§ **Texto del ejercicio**:

::::::::

La primera vez que mantuve una conversación más larga con él fue en la terraza que hay junto al Museo de Ciencias Naturales. Ahí nos repartimos un buen puñado de padres, cuando no había restricciones, mientras las criaturas aprendían sobre dinosaurios y otras especies.

Fue ahí, entre botellín y botellín, cuando empecé a hablar con él y con Patricia. Una mujer aún más locuaz que yo, de las que viven a muchas más revoluciones que el resto. Recuerdo la cara que nos quedó cuando, nada más empezar a hablar de política, yo confesé que con Albert Rivera tenía “diferencias irreconciliables”, como en los divorcios de Hollywood. “¡Oye, que es el que yo he votado!”, respondió. Y nos partimos de la risa. Mientras Juan nos miraba, a su mujer y a mí, con cara de no dar crédito.

::::::::

§ **Registros aportados**:
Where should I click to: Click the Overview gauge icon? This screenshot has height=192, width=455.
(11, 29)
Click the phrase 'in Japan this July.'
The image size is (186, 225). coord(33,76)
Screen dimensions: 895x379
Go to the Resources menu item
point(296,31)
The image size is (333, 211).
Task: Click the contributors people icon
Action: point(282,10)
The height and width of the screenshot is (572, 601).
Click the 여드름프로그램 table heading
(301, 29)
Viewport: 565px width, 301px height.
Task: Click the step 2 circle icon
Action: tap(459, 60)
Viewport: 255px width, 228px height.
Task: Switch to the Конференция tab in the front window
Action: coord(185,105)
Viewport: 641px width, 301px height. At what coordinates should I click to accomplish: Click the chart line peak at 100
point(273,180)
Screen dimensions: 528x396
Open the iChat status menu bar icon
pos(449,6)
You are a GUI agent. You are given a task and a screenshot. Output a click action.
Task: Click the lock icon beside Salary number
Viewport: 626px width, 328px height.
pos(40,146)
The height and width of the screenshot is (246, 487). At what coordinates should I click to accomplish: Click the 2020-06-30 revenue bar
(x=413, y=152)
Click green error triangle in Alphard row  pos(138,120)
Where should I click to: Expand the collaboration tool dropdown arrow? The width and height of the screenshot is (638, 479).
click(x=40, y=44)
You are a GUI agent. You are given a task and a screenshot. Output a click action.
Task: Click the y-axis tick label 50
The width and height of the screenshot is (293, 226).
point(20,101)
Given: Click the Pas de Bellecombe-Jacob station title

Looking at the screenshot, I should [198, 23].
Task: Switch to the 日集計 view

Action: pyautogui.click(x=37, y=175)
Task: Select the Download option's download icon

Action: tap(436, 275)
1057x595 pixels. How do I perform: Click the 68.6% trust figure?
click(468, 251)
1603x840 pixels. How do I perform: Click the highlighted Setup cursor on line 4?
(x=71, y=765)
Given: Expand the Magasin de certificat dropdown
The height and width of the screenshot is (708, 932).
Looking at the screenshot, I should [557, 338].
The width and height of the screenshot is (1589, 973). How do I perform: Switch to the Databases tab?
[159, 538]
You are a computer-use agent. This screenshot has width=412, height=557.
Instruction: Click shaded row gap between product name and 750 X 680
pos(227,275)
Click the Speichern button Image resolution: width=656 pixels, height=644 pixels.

::::::::

§ **Actividades**:
1 - Copia sin cambios el relato de la terraza desde "La primera vez" hasta "y otras especies.".
2 - En el relato de la terraza, ¿junto a qué museo está la terraza donde fue la primera conversación larga?
3 - Sigue escribiendo el relato de la terraza a partir de su última frase.
Los registros vienen de otra fuente.

§ **Respuestas en orden**:
1 -
La primera vez que mantuve una conversación más larga con él fue en la terraza que hay junto al Museo de Ciencias Naturales. Ahí nos repartimos un buen puñado de padres, cuando no había restricciones, mientras las criaturas aprendían sobre dinosaurios y otras especies.

2 - Junto al Museo de Ciencias Naturales.

3 -
Desde que nos conocimos le hicimos de forma habitual uno de los gags que tenemos ensayado en casa. Ése de que, superados los 40 años, un hombre con pelo y sin tripa pasa de inmediato a la categoría de ídolo. Y soltaba una carcajada: “Eso es verdad, de pelo no me puedo quejar”. Un hombre educado, exquisito, capaz de bajarte la tensión arterial con un par de frases. Por él parecía que no pasaba el tiempo, porque aparentaba menos años de los que tenía. De esos que parece que nunca van con prisa, de esos que disponen de todos los minutos necesarios para escucharte.

Hace cuatro domingos, a media tarde, me llamó Patricia. En menos de un minuto lo soltó todo. “Juan tiene Covid y está en el hospital, pero es que también tiene leucemia”. Esta última palabra la dijo entrecortada, en voz mucho más baja, para que no le escucharan los niños. Me encerré en la cocina con la luz apagada para hablar con ella. O más bien para escucharla. De las pocas veces que alguien ha conseguido enmudecerme.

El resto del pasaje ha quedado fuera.